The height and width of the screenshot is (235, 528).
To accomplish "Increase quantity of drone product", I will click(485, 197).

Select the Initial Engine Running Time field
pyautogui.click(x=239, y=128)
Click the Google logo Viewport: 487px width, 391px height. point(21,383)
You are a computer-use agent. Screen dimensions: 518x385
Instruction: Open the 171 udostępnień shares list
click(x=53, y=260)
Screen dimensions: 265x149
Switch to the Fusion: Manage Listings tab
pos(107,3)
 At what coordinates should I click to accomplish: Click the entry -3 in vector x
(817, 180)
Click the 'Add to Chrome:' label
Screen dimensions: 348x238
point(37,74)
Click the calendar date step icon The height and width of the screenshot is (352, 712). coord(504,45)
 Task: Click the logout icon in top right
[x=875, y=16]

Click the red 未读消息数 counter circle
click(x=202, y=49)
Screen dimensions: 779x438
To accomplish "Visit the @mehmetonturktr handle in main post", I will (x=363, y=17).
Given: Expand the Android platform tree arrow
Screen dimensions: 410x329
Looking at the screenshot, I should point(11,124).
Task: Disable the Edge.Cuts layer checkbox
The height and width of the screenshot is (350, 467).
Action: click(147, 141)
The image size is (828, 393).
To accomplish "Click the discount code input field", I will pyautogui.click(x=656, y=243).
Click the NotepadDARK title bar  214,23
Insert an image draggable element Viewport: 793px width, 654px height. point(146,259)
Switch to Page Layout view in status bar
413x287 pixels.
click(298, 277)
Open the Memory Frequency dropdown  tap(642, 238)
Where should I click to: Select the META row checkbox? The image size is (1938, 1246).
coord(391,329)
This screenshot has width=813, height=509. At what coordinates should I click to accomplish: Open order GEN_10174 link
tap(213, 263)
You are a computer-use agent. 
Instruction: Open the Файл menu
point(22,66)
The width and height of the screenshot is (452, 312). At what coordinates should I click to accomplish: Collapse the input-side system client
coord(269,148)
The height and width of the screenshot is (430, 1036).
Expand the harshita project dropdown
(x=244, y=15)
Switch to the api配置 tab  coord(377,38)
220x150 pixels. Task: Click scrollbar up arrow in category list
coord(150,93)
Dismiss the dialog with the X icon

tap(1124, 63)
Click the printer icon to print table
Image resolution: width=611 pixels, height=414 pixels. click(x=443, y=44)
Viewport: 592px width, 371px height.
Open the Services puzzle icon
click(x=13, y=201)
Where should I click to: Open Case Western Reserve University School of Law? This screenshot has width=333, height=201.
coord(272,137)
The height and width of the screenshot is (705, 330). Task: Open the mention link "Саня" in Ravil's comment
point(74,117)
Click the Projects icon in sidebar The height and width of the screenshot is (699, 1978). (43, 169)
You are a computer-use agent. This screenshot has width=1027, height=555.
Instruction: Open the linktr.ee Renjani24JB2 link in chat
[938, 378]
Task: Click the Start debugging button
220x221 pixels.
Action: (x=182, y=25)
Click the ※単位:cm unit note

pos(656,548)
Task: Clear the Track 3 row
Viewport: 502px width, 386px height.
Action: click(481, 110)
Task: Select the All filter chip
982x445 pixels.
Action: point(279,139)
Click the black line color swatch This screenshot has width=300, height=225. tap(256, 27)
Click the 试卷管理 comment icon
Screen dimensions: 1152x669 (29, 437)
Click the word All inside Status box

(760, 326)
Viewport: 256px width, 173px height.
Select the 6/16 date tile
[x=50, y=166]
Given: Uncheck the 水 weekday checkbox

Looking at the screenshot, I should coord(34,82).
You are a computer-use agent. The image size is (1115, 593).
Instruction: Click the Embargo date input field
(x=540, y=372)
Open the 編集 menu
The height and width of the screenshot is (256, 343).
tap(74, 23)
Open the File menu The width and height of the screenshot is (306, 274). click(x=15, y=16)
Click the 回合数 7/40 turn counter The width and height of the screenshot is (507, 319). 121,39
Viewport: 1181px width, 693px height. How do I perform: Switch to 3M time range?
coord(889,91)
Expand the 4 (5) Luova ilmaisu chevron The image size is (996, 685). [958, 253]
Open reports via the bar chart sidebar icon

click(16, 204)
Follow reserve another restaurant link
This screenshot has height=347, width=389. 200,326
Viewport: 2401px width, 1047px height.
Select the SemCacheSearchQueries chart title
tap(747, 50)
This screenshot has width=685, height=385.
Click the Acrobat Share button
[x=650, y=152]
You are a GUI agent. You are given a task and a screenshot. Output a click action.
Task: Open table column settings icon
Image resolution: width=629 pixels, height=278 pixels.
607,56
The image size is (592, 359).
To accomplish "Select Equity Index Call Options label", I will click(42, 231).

:::

Aim of the task: Note how many lines in the listing above hold the string "label", then give only that figure.

Exercise answer: 2